Database Reference
In-Depth Information
Chapter 15
Data Partitioning
The amount of data stored in relational databases is growing exponentially every year. Customers are collecting more
data, and processing and retaining it for a longer amount of time. We, as database professionals, are working with
databases that have become larger over time.
From a development standpoint, database size is not that critical. Non-optimized queries time out regardless
of the database size. However, from a database administration standpoint, management of the large databases
introduces additional challenges. Data partitioning helps to address some of these challenges.
In this chapter, we will discuss the reasons we want to partition data, and we will cover the different techniques
of data partitioning what are available in SQL Server. We will focus on the practical implementation scenarios and
typical data partitioning use-cases in SQL Server.
Reasons to Partition Data
Let's assume that our system stores data in a large non-partitioned table. This approach dramatically simplifies
development. All data is in the same place, and you can read the data from and write the data to the same table.

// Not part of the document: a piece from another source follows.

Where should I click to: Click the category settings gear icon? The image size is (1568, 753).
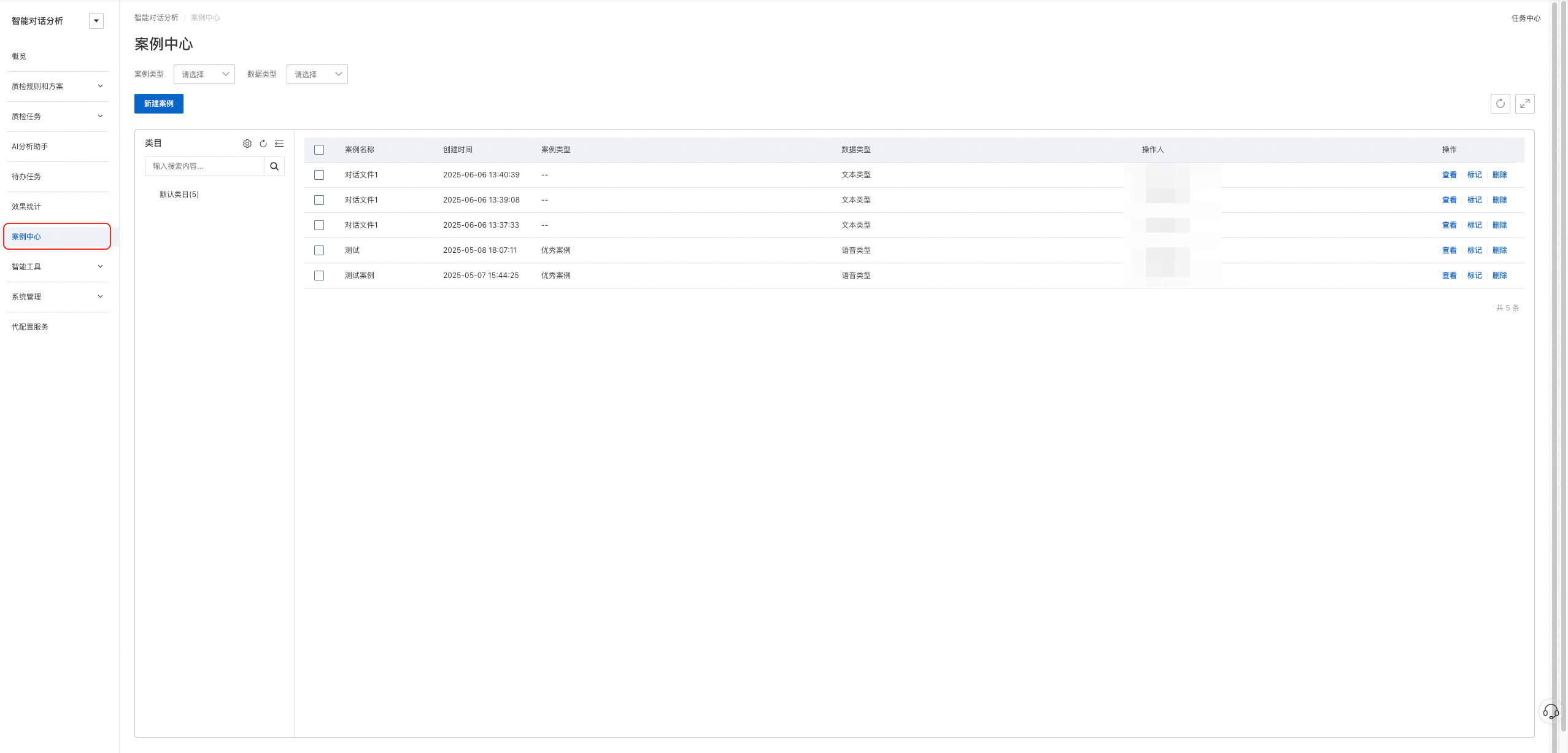point(247,144)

With such a design, however, all of the data is stored in the same location. The table resides in a single filegroup,
which consists of one or multiple files stored on the same disk array. Even though, technically speaking, you could
spread indexes across different filegroups or data files across different disk arrays; it introduces additional database
management challenges, reduces the recoverability of data in case of a disaster, and rarely helps with performance.
At the same time, in almost every system, data, which is stored in large tables, can be separated into two different
categories:
operational
and
historical
. The first category consists of the data for the current operational period of the
company and handles most of the customers' requests in the table. Historical data, on the other hand, belongs to
the older operational periods, which the system must retain for various reasons, such as regulations and business
requirements, among others.
Most activity in the table is performed against operational data, even though it can be very small compared to
the total table size. Obviously, it would be beneficial to store operational data on the fast and expensive disk array.
Historical data, on the other hand, does not need such I/O performance.
When data is not partitioned, you cannot separate it between disk arrays. You either have to pay extra for the fast
storage you do not need, or compromise and buy larger but slower storage. Unfortunately, the latter option occurs
more often in the real world.
It is also common for operational and historical data to have different workloads. Operational data usually
supports OLTP, the customer-facing part of the system. Historical data is mainly used for analysis and reporting.
These two workloads produce different sets of queries, which would benefit from a different set of indexes.
Unfortunately, it is almost impossible to index a subset of the data in a table. Even though you can use filtered
indexes and/or indexed views, both approaches have several limitations. In most cases, you have to create a set of
indexes covering both workloads in the table scope. This requires additional storage space and introduces update
overhead for operational activity in the system. Moreover, volatile operational data requires different and more
frequent index maintenance as compared to static historical data, which is impossible to implement in such a case.